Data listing
========================================
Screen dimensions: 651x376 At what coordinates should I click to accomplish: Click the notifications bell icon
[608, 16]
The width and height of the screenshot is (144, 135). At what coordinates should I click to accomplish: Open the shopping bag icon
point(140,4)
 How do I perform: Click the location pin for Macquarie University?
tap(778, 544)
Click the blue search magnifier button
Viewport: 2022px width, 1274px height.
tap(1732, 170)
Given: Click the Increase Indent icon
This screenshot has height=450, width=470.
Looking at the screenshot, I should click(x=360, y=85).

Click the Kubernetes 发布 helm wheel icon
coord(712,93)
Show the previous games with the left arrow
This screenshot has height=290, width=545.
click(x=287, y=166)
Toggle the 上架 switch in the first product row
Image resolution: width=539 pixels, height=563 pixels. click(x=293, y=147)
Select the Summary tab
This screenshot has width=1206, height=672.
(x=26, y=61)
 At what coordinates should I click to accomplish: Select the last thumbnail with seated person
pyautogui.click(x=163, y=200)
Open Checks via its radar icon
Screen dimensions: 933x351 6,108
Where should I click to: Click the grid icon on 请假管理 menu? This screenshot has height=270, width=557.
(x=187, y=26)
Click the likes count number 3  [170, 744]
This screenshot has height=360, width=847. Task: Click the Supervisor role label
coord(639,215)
========================================
▶ [GIVEN INSTRUCTION] Could you reproduce every line of the data above verbatim, leaving nothing out?

▶ [RESPONSE BELOW]
Screen dimensions: 651x376 At what coordinates should I click to accomplish: Click the notifications bell icon
[608, 16]
The width and height of the screenshot is (144, 135). At what coordinates should I click to accomplish: Open the shopping bag icon
point(140,4)
 How do I perform: Click the location pin for Macquarie University?
tap(778, 544)
Click the blue search magnifier button
Viewport: 2022px width, 1274px height.
tap(1732, 170)
Given: Click the Increase Indent icon
This screenshot has height=450, width=470.
Looking at the screenshot, I should click(x=360, y=85).

Click the Kubernetes 发布 helm wheel icon
coord(712,93)
Show the previous games with the left arrow
This screenshot has height=290, width=545.
click(x=287, y=166)
Toggle the 上架 switch in the first product row
Image resolution: width=539 pixels, height=563 pixels. click(x=293, y=147)
Select the Summary tab
This screenshot has width=1206, height=672.
(x=26, y=61)
 At what coordinates should I click to accomplish: Select the last thumbnail with seated person
pyautogui.click(x=163, y=200)
Open Checks via its radar icon
Screen dimensions: 933x351 6,108
Where should I click to: Click the grid icon on 请假管理 menu? This screenshot has height=270, width=557.
(x=187, y=26)
Click the likes count number 3  [170, 744]
This screenshot has height=360, width=847. Task: Click the Supervisor role label
coord(639,215)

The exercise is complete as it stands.